== ИСХОДНЫЙ ТЕКСТ
В книге К. С. Москаленко «На юго-западном направлении», в главе «Тяжелые испытания», в 3-й главе читаем о том, что:

«… части 15-го ск (ком. – генерал-майор К. С. Москаленко) были оттеснены на юг и отходили самостоятельно, отражая атаки противника, который наседал с фронта и обоих флангов. 20 сентября у Гребенки остатки корпуса соединились с остатками 164-й (?) и 196-й (?) дивизий 26-й армии, отходивших в Лубны. Собранные генералом К. С. Москаленко несколько тысяч бойцов и командиров предприняли попытку переправиться через Сулу у Оржицы, но под шквальным пулеметно-минометным огнем противника вынуждены были отойти с большими потерями».

Прорваться через кольцо окружения группе К. С. Москаленко удалось только ночью 24 сентября. Из воспоминаний генерала К. С. Москаленко:

«Только 20 сентября, после того как противник захватил Бахмач, Прилуки, Пирятин, Лубны, корпус соединился с 164-й и 196-й стрелковыми дивизиями 26-й армии, отходили в том же направлении, что и мы. Восточный берег реки Сулы был уже в руках фашистов, когда мы вышли на ее западный берег. Здесь, в населенном пункте Оржица, оказались также окруженными штабы корпусов других армий.

В таком отчаянном положении я принял единственно возможное решение: собрать побольше людей из разных частей и прорываться на север и северо-восток. В этом мне оказывал горячую помощь член Военного совета 26-й армии бригадный комиссар Д. Е. Колесниченко.
====
== ПРЕДОСТАВЛЕННЫЕ ДАННЫЕ
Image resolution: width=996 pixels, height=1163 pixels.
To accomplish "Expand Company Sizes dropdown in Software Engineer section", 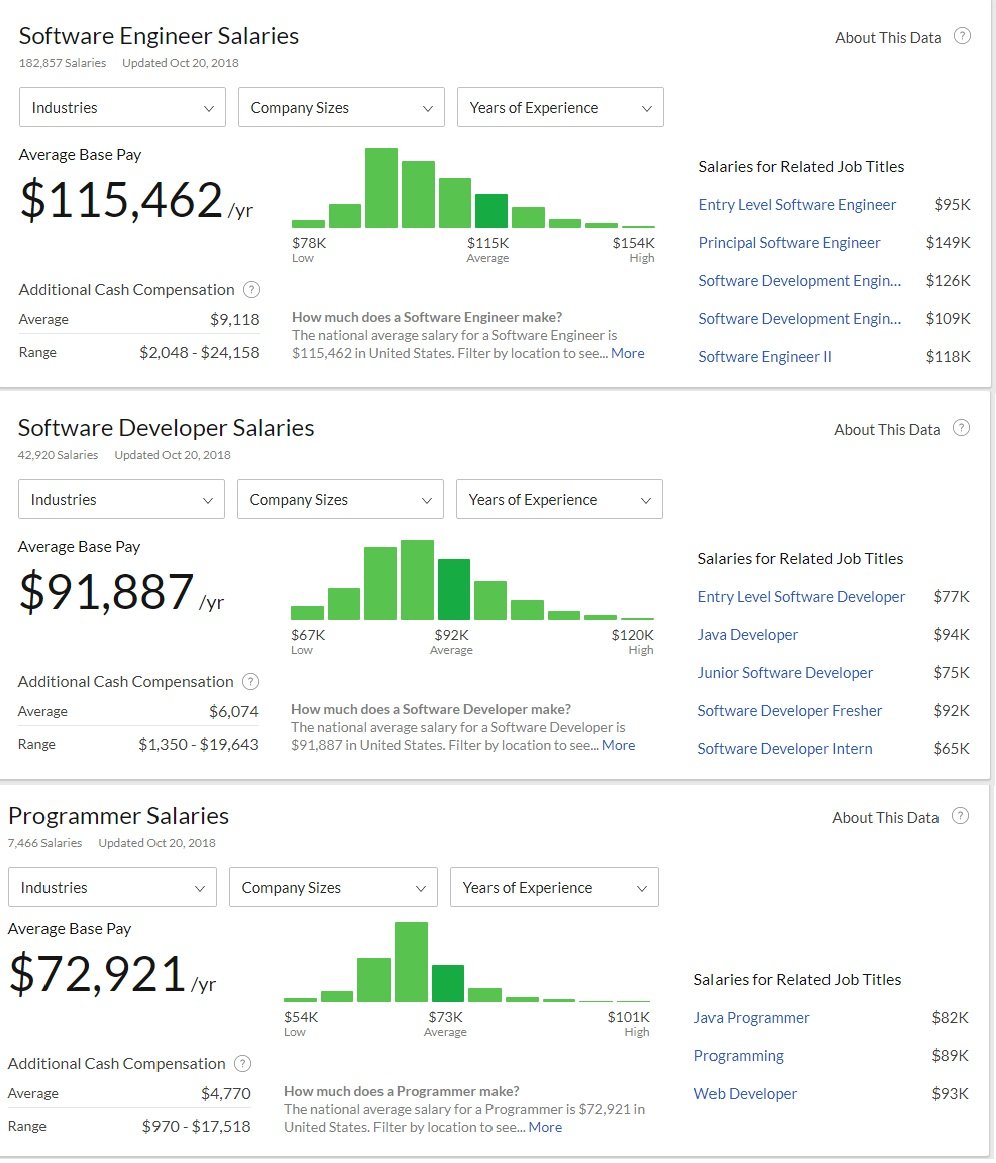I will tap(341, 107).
====
УСЛОВИЕ ЗАДАНИЯ :: Измените отрывок исходного текста, начиная со слов "Прорваться через кольцо" и заканчивая словами "бригадный комиссар Д. Е. Колесниченко.": перепишите его, заменив "бригадный комиссар" на "дивизионный комиссар".

ПРАВИЛЬНЫЙ ОТВЕТ ::
Прорваться через кольцо окружения группе К. С. Москаленко удалось только ночью 24 сентября. Из воспоминаний генерала К. С. Москаленко:

«Только 20 сентября, после того как противник захватил Бахмач, Прилуки, Пирятин, Лубны, корпус соединился с 164-й и 196-й стрелковыми дивизиями 26-й армии, отходили в том же направлении, что и мы. Восточный берег реки Сулы был уже в руках фашистов, когда мы вышли на ее западный берег. Здесь, в населенном пункте Оржица, оказались также окруженными штабы корпусов других армий.

В таком отчаянном положении я принял единственно возможное решение: собрать побольше людей из разных частей и прорываться на север и северо-восток. В этом мне оказывал горячую помощь член Военного совета 26-й армии дивизионный комиссар Д. Е. Колесниченко.